Data extracted from a collection:
BEGIN

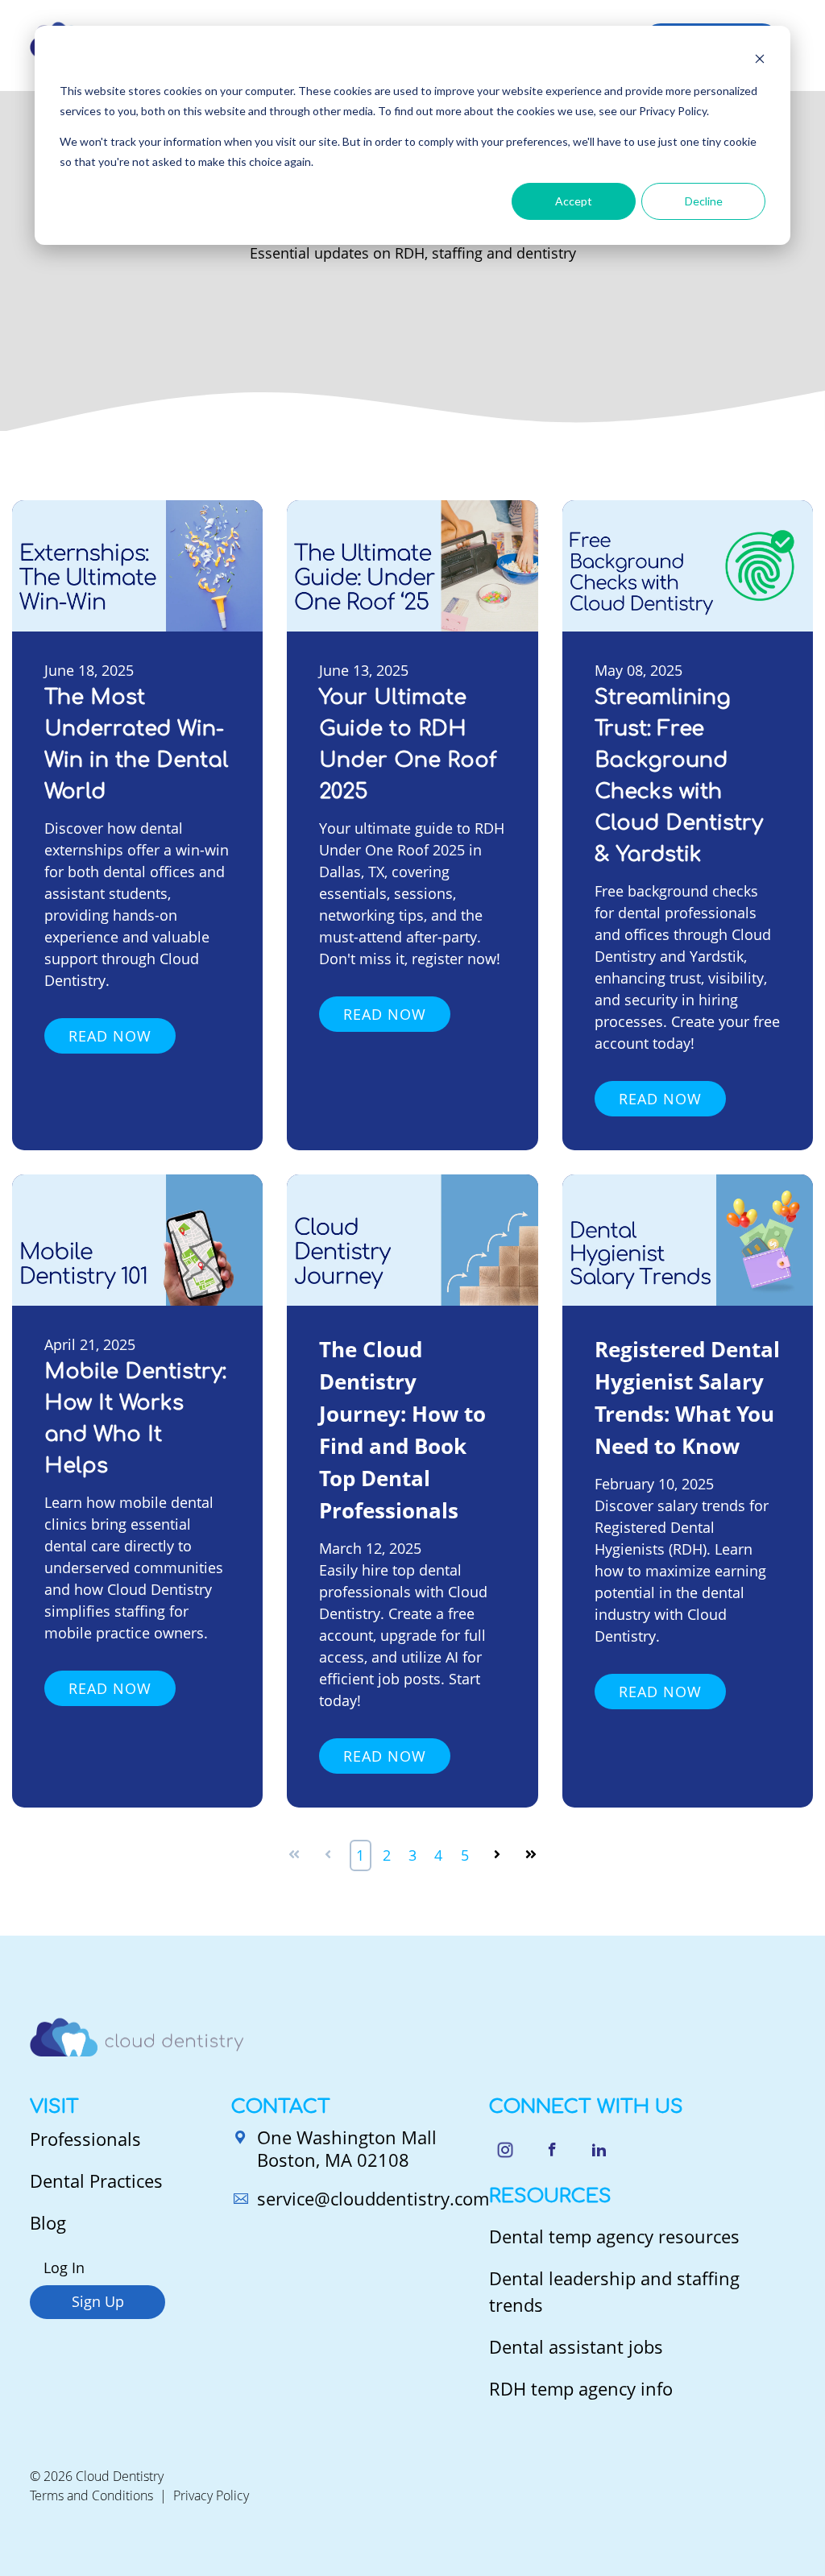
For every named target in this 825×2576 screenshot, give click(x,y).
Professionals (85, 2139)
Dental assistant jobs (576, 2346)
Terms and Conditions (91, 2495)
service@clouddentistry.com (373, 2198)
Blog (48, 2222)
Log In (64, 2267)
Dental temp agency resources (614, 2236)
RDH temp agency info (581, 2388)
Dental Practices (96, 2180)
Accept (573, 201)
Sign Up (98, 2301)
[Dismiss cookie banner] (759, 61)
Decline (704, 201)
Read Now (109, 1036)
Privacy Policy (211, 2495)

END

The problem: Copy every record above exactly, leaving out any pictures.

Answer for the task:
For every named target in this 825×2576 screenshot, give click(x,y).
Professionals (85, 2139)
Dental assistant jobs (576, 2346)
Terms and Conditions (91, 2495)
service@clouddentistry.com (373, 2198)
Blog (48, 2222)
Log In (64, 2267)
Dental temp agency resources (614, 2236)
RDH temp agency info (581, 2388)
Dental Practices (96, 2180)
Accept (573, 201)
Sign Up (98, 2301)
[Dismiss cookie banner] (759, 61)
Decline (704, 201)
Read Now (109, 1036)
Privacy Policy (211, 2495)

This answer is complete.